ONNX Runtime GenAI C++ API
Note: this API is in preview and is subject to change.
- Overview
- OgaModel
- OgaConfig
- OgaRuntimeSettings
- OgaTokenizer
- OgaTokenizerStream
- OgaSequences
- OgaGeneratorParams
- OgaGenerator
- OgaTensor
- OgaImages
- OgaAudios
- OgaNamedTensors
- OgaAdapters
- OgaMultiModalProcessor
- OgaHandle
- Oga Utility Functions
Overview
This document describes the C++ API for ONNX Runtime GenAI.
Below are the main classes and methods, with code snippets and descriptions for each.
OgaModel
Create
Creates a model from a configuration directory, with optional runtime settings or config object.
auto model = OgaModel::Create("path/to/model_dir");
auto model2 = OgaModel::Create("path/to/model_dir", *settings);
auto model3 = OgaModel::Create(*config);
GetType
Gets the type of the model.
auto type = model->GetType();
GetDeviceType
Gets the device type used by the model.
auto device_type = model->GetDeviceType();
OgaConfig
Create
Creates a configuration object from a config path.
auto config = OgaConfig::Create("path/to/model_dir");
ClearProviders
Clears all providers from the configuration.
config->ClearProviders();
AppendProvider
Appends a provider to the configuration.
config->AppendProvider("CUDAExecutionProvider");
SetProviderOption
Sets a provider option in the configuration.
config->SetProviderOption("CUDAExecutionProvider", "device_id", "0");
Overlay
Overlays a JSON string onto the configuration.
config->Overlay("{\"option\": \"value\"}");
OgaRuntimeSettings
Create
Creates a runtime settings object.
auto settings = OgaRuntimeSettings::Create();
SetHandle
Sets a named handle in the runtime settings.
settings->SetHandle("custom_handle", handle_ptr);
OgaTokenizer
Create
Creates a tokenizer for the given model.
auto tokenizer = OgaTokenizer::Create(*model);
Encode
Encodes a string and adds the encoded sequence of tokens to the provided OgaSequences.
auto sequences = OgaSequences::Create();
tokenizer->Encode("Hello world", *sequences);
EncodeBatch
Encodes a batch of strings.
const char* texts[] = {"Hello", "World"};
auto tensor = tokenizer->EncodeBatch(texts, 2);
ToTokenId
Converts a string to its corresponding token ID.
int32_t token_id = tokenizer->ToTokenId("Hello");
Decode
Decodes a sequence of tokens into a string.
auto str = tokenizer->Decode(tokens, token_count);
ApplyChatTemplate
Applies a chat template to messages and tools.
auto templated = tokenizer->ApplyChatTemplate("template", "messages", "tools", true);
DecodeBatch
Decodes a batch of token sequences.
auto decoded = tokenizer->DecodeBatch(*tensor);
OgaTokenizerStream
Create
Creates a tokenizer stream for incremental decoding.
auto stream = OgaTokenizerStream::Create(*tokenizer);
Decode
Decodes a single token in the stream.
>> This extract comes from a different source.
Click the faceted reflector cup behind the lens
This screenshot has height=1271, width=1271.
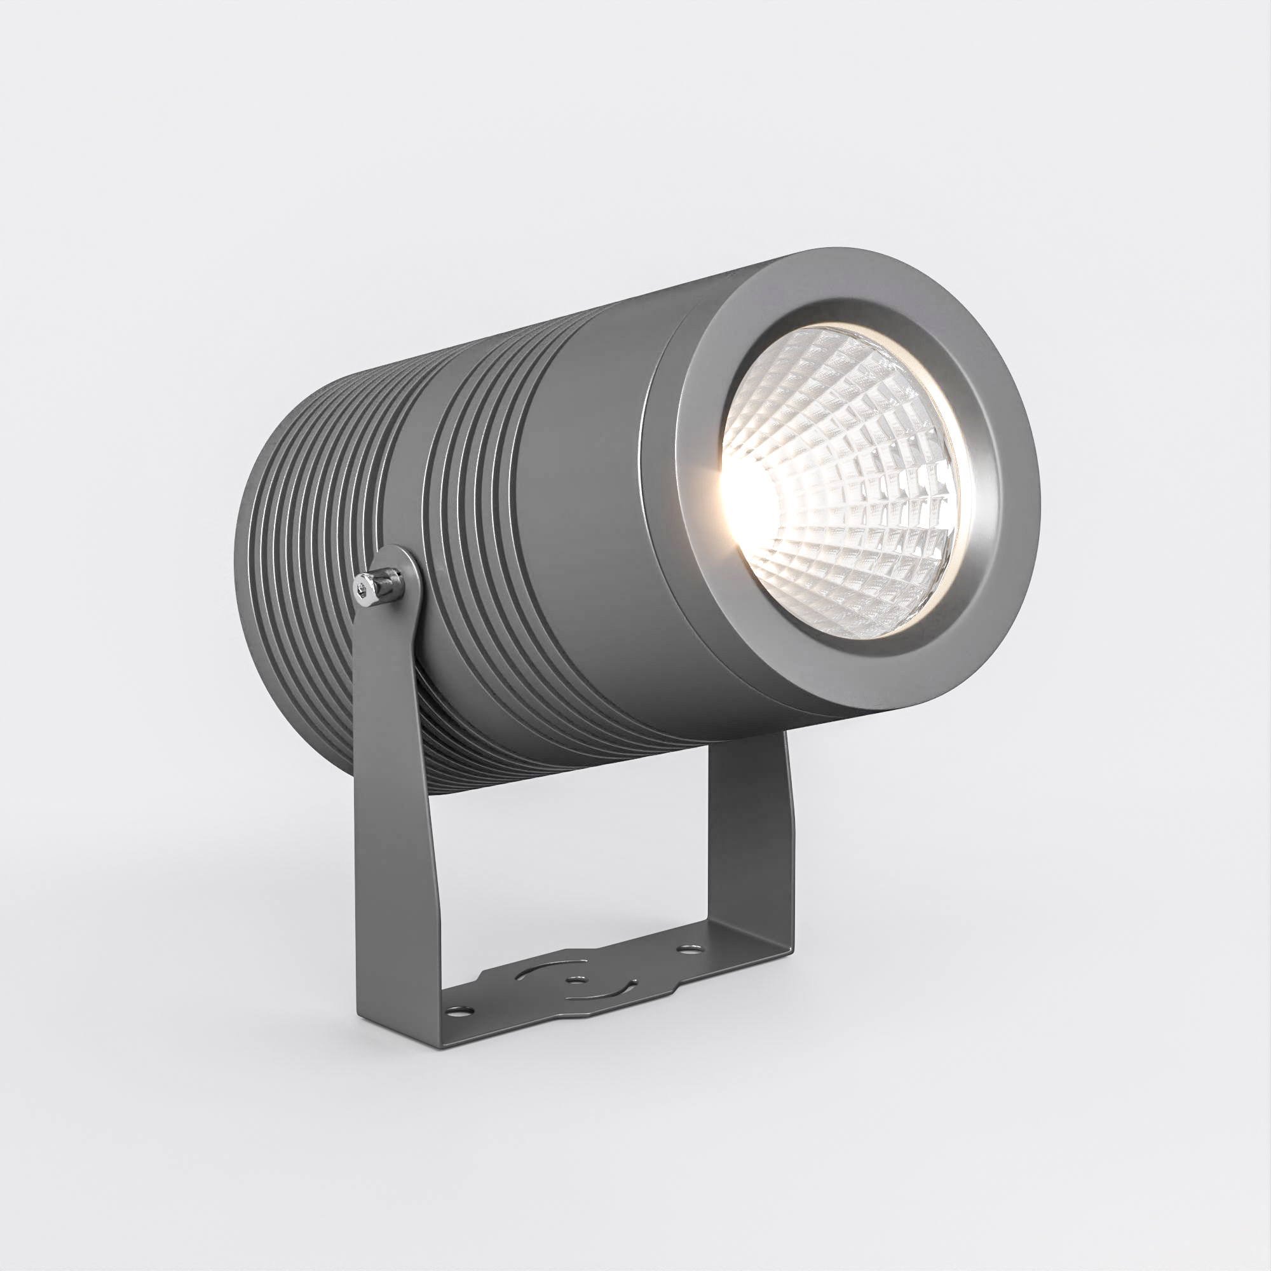click(x=875, y=500)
If this results in a word being generated, it will be returned.
const char* chunk = stream->Decode(token);
OgaSequences
Create
Creates an empty OgaSequences object.
auto sequences = OgaSequences::Create();
Count
Returns the number of sequences.
size_t n = sequences->Count();
SequenceCount
Returns the number of tokens in the sequence at the given index.
size_t tokens = sequences->SequenceCount(0);
SequenceData
Returns a pointer to the token data for the sequence at the given index.
const int32_t* data = sequences->SequenceData(0);
Append
Appends a sequence of tokens or a single token to the sequences.
sequences->Append(tokens, token_count);
sequences->Append(token, sequence_index);
OgaGeneratorParams
Create
Creates generator parameters for the given model.
auto params = OgaGeneratorParams::Create(*model);
SetSearchOption
Sets a numeric search option.
params->SetSearchOption("max_length", 128);
SetSearchOptionBool
Sets a boolean search option.
params->SetSearchOptionBool("do_sample", true);
SetModelInput
Sets an additional model input.
params->SetModelInput("input_name", *tensor);
SetInputs
Sets named tensors as inputs.
params->SetInputs(*named_tensors);
SetGuidance
Sets guidance data.
params->SetGuidance("type", "data");
OgaGenerator
Create
Creates a generator from the given model and parameters.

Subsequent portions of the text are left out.